Viral disease mostly affecting buffalo

Buffalopox is caused by buffalopox virus (BPXV); it is a poxvirus for which the natural host is buffalo. It mainly infects buffalo but has been known to infect cows and humans. It is classified in the Orthopoxvirus (OPV) genus and the subfamily Chordopoxvirinae. The appearance of buffalopox follows a pattern and is described as emerging and re-emerging, it commonly occurs in sporadic and epidemic forms in domestic and commercial farm settings.

==Epidemiology==

The first recorded incidence of buffalopox occurred in India in 1934. Since then many outbreaks have occurred in many parts of the world including Pakistan, Egypt, Nepal, and Bangladesh. While the disease was characterized in 1934, the agent causing the disease was not identified until 1977 when researchers, Singh and Singh, were able to isolate and characterize the virus. In buffaloes the disease is mainly reported in the young and old. BPXV can be spread by sand flies and midges, and transmission studies showed that in addition to infecting buffaloes and cows the virus can also infect guinea pigs and suckling mice. Between 2006 and 2008, there were four outbreaks in domestic buffaloes in India. The buffaloes presented with lesions on the udder, teats, limbs, around the ear, and hindquarters which was indicative of a generalized infection.
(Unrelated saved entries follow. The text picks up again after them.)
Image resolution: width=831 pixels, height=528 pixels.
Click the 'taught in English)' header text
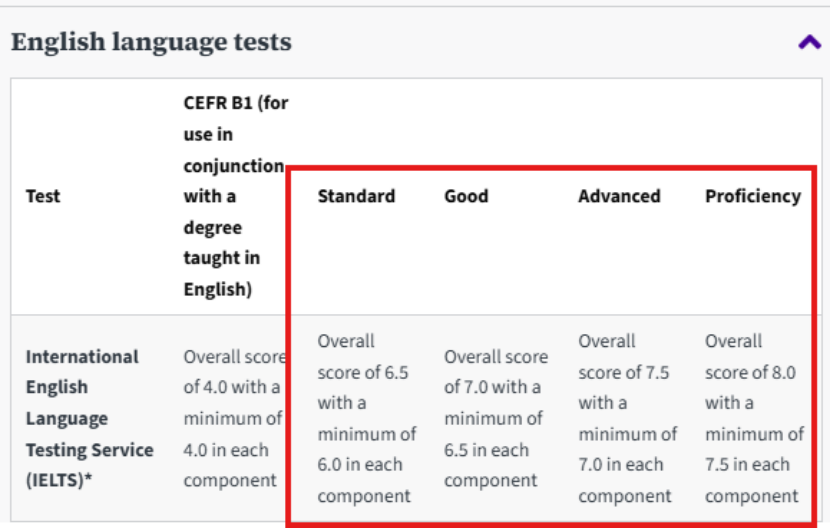point(218,273)
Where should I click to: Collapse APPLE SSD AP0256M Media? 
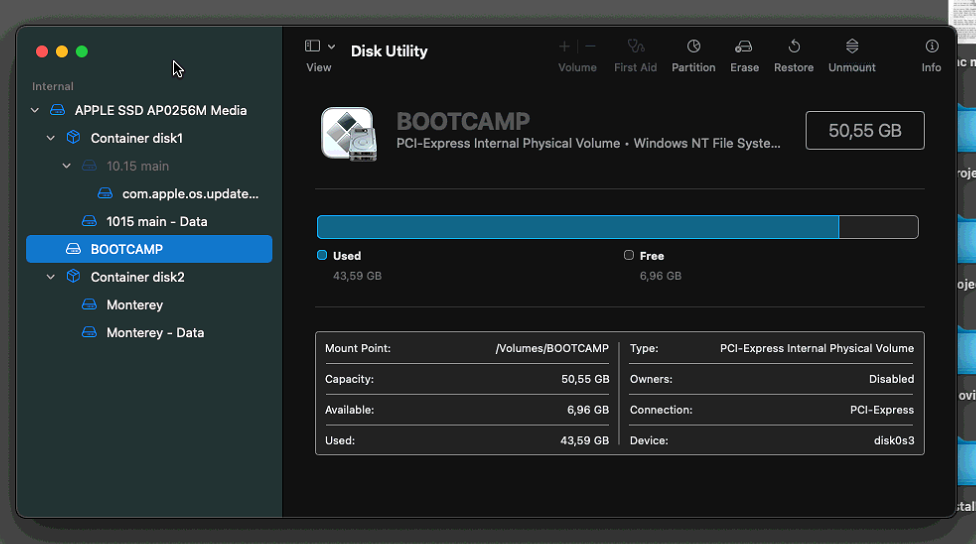click(35, 110)
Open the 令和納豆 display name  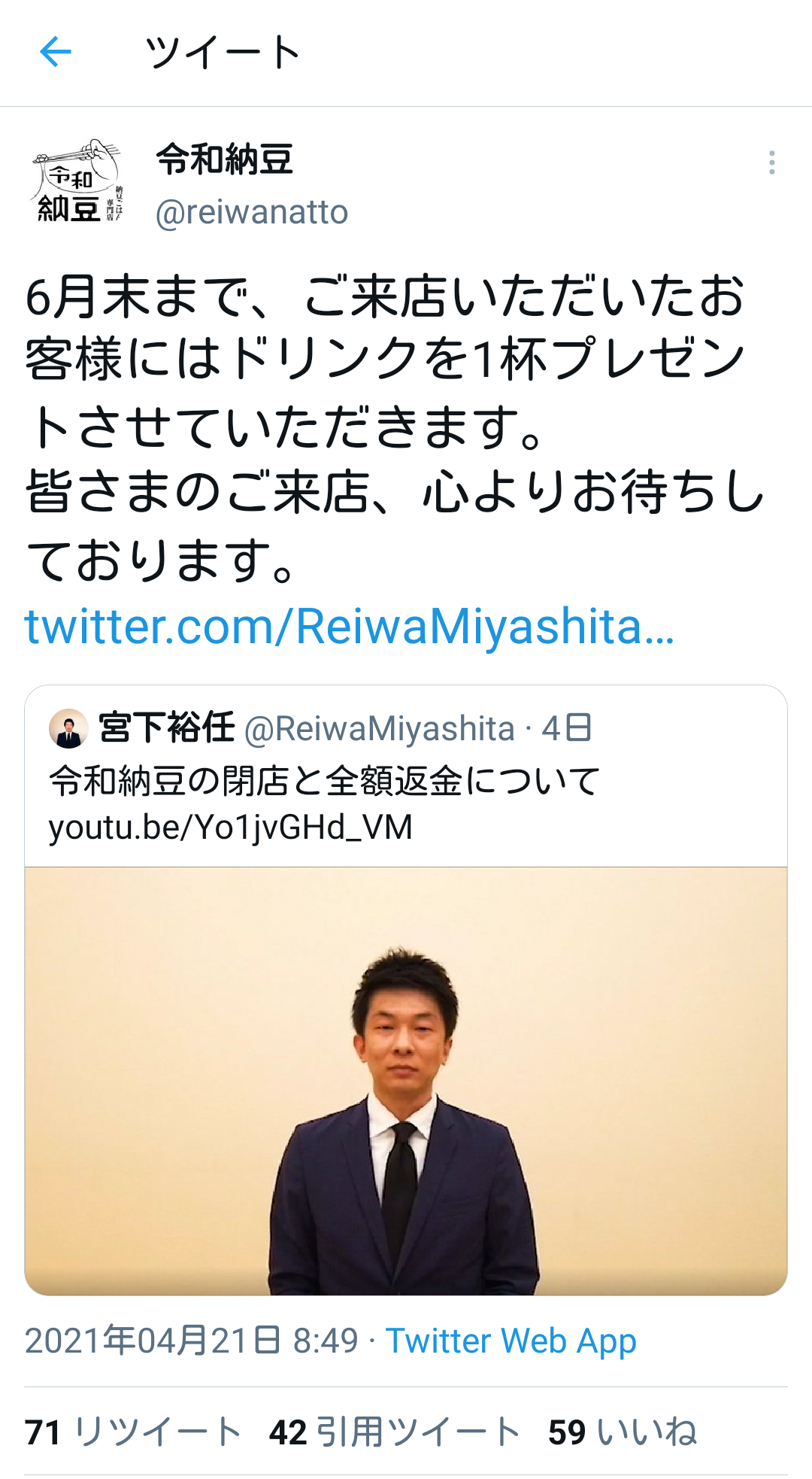224,159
In this case, there was a reduction of milk yield of about 30-35% which was followed by mastitis that was a consequence of a secondary bacterial infection. The milk attendants developed lesions on their chest, lower abdomen, fingers, hands, forearms, legs, scapular region, feet, and forehead and also presented with a fever, lymphadenopathy, and general malaise. There is also some evidence of milk attendants spreading the virus between buffalo and from buffalo to cows.

==Symptoms==

In the mild form, lesions occur localized on the udder, teats, and inguinal region, over the parotid, and the base and inner surface of the ear and eyes. In the severe form, the lesions are generalized. The severe form is now rare, and the disease is mainly mild. The result is high morbidity and productivity loss. When the virus infects milk animals it causes mastitis which reduces milk yield and the working capacity of draft animals. The mastitis occurs in approximately fifty percent of the infected animals; in severe cases, the reduction in milk production can be permanent. The incubation time in animals is about 2–4 days and in humans it is 3–19 days.

==Structure==

Structurally BPXV looks like other OPVs and especially Vaccinia Virus (VACV). Studies have shown that the virus particle is brick shaped and measures 280-330 nm by 200-250 nm in size. Before maturation the particle appears oval or spherical and may or may not have a central core. Research has shown that, depending on the specific strain of the virus it can yield between 19 and 26 polypeptides, some of which are glycoproteins.

==Implications==

Humans in close contact with buffaloes are susceptible to buffalopox; with the cessation of the smallpox vaccine in 1980, humans do not develop an antibody titer against the Poxviridae, and as a result have become even more susceptible to viruses like buffalopox. In humans the virus causes lesions that are mainly confined to the hands, forehead, face, buttocks, and legs, and occasionally lymphadenopathy. Human-to-human transmission has not been reported. Milking of infected animals is one of the major modes of spread, thus the main people in danger of contracting the disease are veterinarians, milk attendants, and other people who are in close proximity of the infected animals. There have also been recent reports of nosocomial infections in burn patients and paramedical staff.